A new study by researchers at Duke University’s Global Health Innovation Center, found that high- and middle-income countries have already purchased 3.8 billion doses, with options for 5 billion more.
“Where we are headed is a situation where high-income countries have enough, and low-income countries just don’t,” said Andrea Taylor, the lead researcher in interview with The Washington Post.
As a result, relatively wealthy nations will likely be able to vaccinate their entire populations, with billions of others relegated to the back of the line. People in low-income countries could be waiting until 2024, according to modelling by the Duke University researchers.
These deals between countries and drug manufacturers, known as advance purchase agreements, are undermining a World Health Organization-linked initiative to equitably distribute vaccines, the study suggests.
As vaccine development is progressing, Rwanda’s President Paul Kagame has been privately courting Global alliance for Vaccines and Immunisations or GAVI, the agency that will likely handle vaccines for poor nations.

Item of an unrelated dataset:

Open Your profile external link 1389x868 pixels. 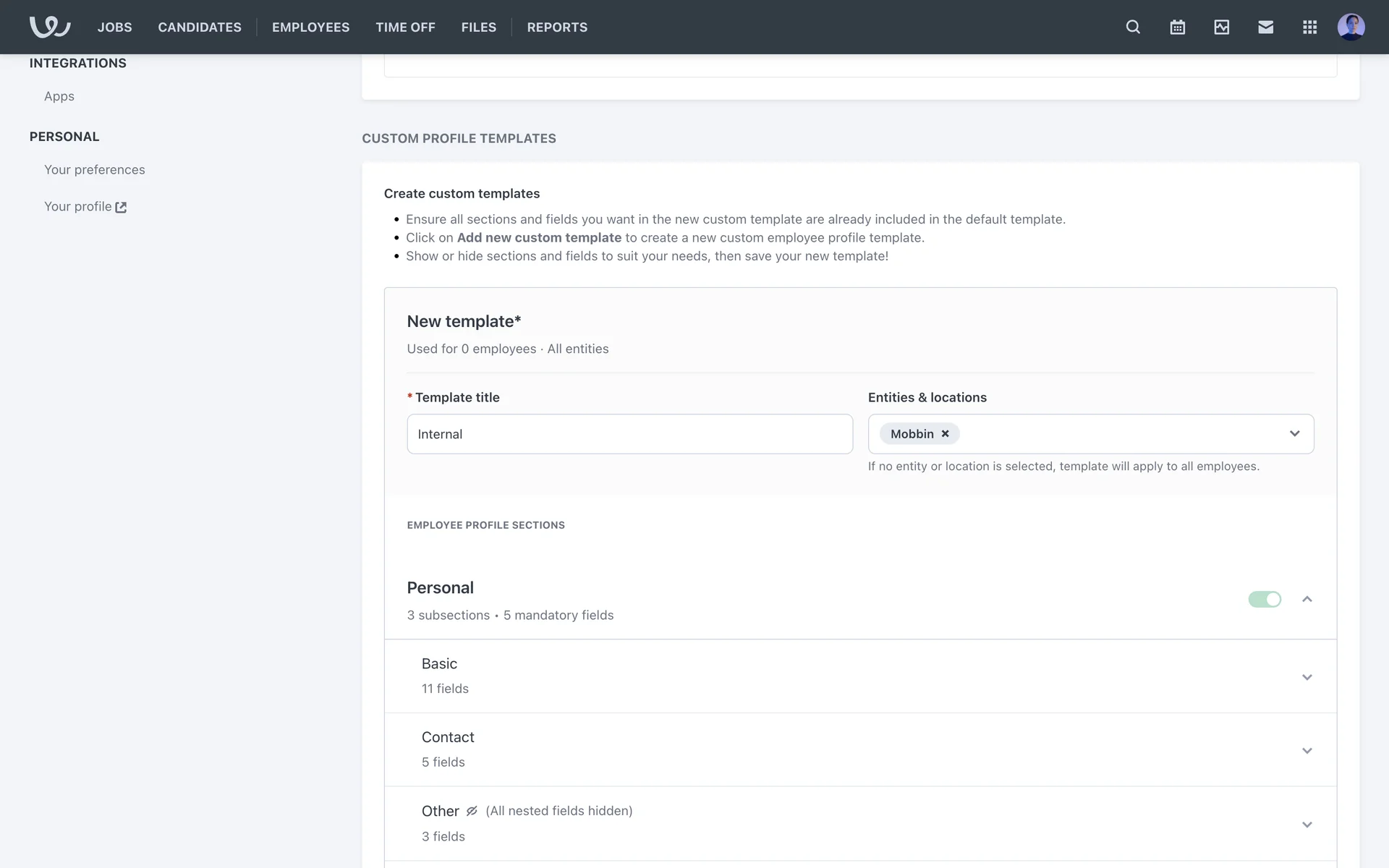[x=85, y=207]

On November 6, Kagame held video conference with GAVI CEO Dr Seth Berkley.
Village Urugwiro, the President’s Office, issued vague outline of what transpired in the Kagame meet, but it is obvious he is moving quickly to see how his government can access any possible vaccine.

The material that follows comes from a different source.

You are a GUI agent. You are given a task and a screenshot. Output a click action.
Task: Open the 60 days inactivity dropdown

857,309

With an economy heavily dependent on tourism, and at the same time nobody would be willing to visit unless they know they are heading to a safe place, Kagame needs the vaccine as convincing tool that Rwanda is the only safe destination in the region. Tourists will flood over.
Up to 160 countries, representing a large share of the world’s population, have signed on to participate in the GAVI Covid-19 Vaccines Global Access Facility, or Covax, which aims to develop and equitably distribute 2 billion doses of a vaccine by the end of next year.
Under the plan, both rich and poor countries pool money to offer manufacturers volume guarantees for potential vaccines. The idea is to discourage hoarding and focus on vaccinating high-risk people in every participating country first.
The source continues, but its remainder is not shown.